2 Thinking critically about the rights-based model
Many global organisations declare that education is the right of every child. You have read in Week 3 that education is seen as threading through all seventeen of the(United Nations, 2015).
Referring to the previous Millennium Development Goals in 2011, Save the Children said:
Failing to meet these goals will have a serious impact upon children – and on all our futures. When children do not have access to adequate education, societies suffer and a country’s development is impeded. Children who miss out on education will not have the chance to develop the skills they need to become better citizens, parents and community members nationally and globally.
The right of education for all is seen as vital for the future.
Activity 2 Rights and the key drivers for change
Look back through Weeks 3, 4 and 5 and identify where education is seen as providing the solution to certain problems. For example, global warming and population control.
- Is the education system that you know best, meeting the sustainable development goal of ‘quality inclusive education’ and ‘lifelong learning opportunities for all’?

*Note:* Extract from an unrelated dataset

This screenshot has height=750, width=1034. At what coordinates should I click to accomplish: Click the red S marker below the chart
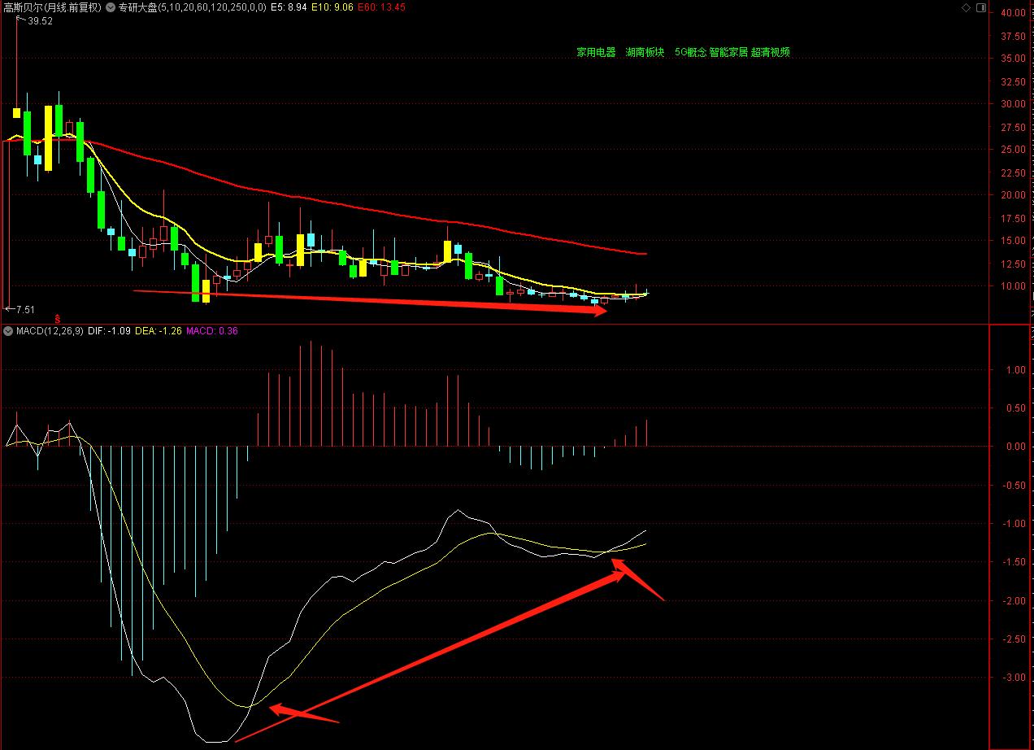tap(57, 317)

- Are some individuals/groups excluded from education or learning. How? Why? For example, do some children miss out on education because they have duties that keep them at home or because they have physical disabilities?
- Do you agree that education should concern itself with the global issues discussed in Weeks 3, 4 and 5? Are there other issues that should be addressed first, particularly if you are thinking about education from a ‘rights-based’ perspective?
- Do you feel that education, as it is realised at the moment in your context, can concern itself with the changes you identified in Weeks 3, 4 and 5? What barriers might there be?
- How could the education system that you know best, begin to help young people know how to address the global problems that you have identified as requiring attention in education?